Muriithi was a driver for an airport shuttle service who signed a franchise agreement containing an arbitration clause.  The franchise agreement required arbitration of “any controversy arising out of this Agreement,” required that arbitration proceed “on an individual basis only,” and required each party to bear half the “fees and costs of the arbitrator.”  Muriithi later brought employment claims as a representative of a putative class of drivers, arguing they should have been treated as employees entitled to minimum wage and overtime pay instead of labeled as franchisees.

Shuttle Express moved to compel arbitration.  The district court denied the motion, finding the arbitration clause was unconscionable, because plaintiffs could not effectively vindicate their statutory rights due to the class action waiver and fee-splitting provision (and a one year statute of limitation).

The Fourth Circuit reversed the district court, and ordered it to compel arbitration of the drivers’ claims.  The Fourth Circuit could have accomplished that in a fairly simple fashion – by finding that Muriithi did not meet his burden to prove the costs of arbitration would be prohibitive (under the same line of decisions at issue in the AmEx case currently pending before SCOTUS) because he did not present evidence about relevant arbitration fees or the value of his employment claims.  [It could not have hurt that Shuttle Express volunteered during oral argument to pay all arbitration costs if the court compelled arbitration.]

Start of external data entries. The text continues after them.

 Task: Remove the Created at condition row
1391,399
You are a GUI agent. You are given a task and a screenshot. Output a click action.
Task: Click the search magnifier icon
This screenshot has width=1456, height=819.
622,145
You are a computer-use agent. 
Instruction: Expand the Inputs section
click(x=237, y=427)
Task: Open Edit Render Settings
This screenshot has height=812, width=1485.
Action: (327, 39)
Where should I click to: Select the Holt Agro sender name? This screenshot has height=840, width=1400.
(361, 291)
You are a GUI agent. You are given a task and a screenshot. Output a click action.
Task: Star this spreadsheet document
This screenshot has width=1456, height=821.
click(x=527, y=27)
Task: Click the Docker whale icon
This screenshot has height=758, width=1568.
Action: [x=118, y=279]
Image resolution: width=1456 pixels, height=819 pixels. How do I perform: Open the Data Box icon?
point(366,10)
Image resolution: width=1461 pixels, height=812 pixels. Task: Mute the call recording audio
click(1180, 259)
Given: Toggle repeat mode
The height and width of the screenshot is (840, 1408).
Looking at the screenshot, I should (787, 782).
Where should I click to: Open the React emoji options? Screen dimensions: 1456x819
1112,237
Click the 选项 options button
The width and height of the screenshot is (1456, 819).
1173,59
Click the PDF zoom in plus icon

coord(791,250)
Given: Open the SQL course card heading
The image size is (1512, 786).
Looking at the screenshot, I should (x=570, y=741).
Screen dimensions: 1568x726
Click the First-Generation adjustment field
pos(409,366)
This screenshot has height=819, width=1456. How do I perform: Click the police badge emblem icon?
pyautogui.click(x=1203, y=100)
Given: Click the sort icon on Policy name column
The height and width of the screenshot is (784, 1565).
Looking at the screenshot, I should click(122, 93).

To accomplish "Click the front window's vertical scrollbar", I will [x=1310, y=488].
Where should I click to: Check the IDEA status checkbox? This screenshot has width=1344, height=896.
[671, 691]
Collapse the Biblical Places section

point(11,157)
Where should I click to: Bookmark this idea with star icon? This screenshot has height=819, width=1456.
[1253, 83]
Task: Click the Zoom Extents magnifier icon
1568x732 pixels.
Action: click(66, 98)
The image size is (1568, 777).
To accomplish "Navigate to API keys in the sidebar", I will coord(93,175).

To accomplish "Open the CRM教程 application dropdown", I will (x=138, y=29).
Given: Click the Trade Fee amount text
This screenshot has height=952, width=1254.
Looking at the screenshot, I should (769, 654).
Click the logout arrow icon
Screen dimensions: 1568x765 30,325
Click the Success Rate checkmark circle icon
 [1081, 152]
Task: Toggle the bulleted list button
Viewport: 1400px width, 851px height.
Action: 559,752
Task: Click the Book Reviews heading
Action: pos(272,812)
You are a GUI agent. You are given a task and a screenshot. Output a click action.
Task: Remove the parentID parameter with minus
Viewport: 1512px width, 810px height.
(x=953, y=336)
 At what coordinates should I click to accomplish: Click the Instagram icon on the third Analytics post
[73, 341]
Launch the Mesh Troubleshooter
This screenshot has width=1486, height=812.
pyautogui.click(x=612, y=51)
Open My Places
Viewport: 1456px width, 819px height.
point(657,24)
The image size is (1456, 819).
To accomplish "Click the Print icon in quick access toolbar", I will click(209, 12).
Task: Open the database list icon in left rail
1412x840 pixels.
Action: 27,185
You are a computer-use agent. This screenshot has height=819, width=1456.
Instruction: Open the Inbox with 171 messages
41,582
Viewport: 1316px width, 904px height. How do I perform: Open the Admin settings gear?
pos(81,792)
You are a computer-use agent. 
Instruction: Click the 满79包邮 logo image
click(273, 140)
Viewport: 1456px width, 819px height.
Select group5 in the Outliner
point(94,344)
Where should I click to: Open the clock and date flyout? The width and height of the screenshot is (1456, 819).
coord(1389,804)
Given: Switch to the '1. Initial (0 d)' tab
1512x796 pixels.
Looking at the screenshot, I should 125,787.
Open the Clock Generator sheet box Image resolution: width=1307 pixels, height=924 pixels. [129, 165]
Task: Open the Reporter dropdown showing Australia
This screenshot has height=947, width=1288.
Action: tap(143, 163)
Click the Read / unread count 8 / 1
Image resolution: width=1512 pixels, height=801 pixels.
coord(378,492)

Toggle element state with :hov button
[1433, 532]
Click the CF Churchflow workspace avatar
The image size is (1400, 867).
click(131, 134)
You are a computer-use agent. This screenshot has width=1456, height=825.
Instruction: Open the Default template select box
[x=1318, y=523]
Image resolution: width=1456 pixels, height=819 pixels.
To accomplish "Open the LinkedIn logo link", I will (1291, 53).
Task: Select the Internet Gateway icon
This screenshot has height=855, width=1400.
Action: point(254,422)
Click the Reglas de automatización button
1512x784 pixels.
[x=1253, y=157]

Instead, the Fourth Circuit did that, and then also went out of its way to discuss arguments about whether Concepcion had any application to the case.  The driver argued it did not, because he was not arguing for the application of any state common law that precludes class action waivers in arbitration.  The court disagreed, finding Concepcion applies to any unconscionability argument directed to waivers of class arbitration.  “[T]he Supreme Court’s holding was not merely an assertion of federal preemption, but also plainly prohibited application of the general contract defense of unconscionability to invalidate an otherwise valid arbitration agreement under these circumstances.”

That is a bold statement from the Fourth Circuit, not only because the question presented and ultimate holding in Concepcion were both specific to federal preemption, but also because it adopts the position of the Petitioner in the AmEx case, before SCOTUS has even issued a ruling.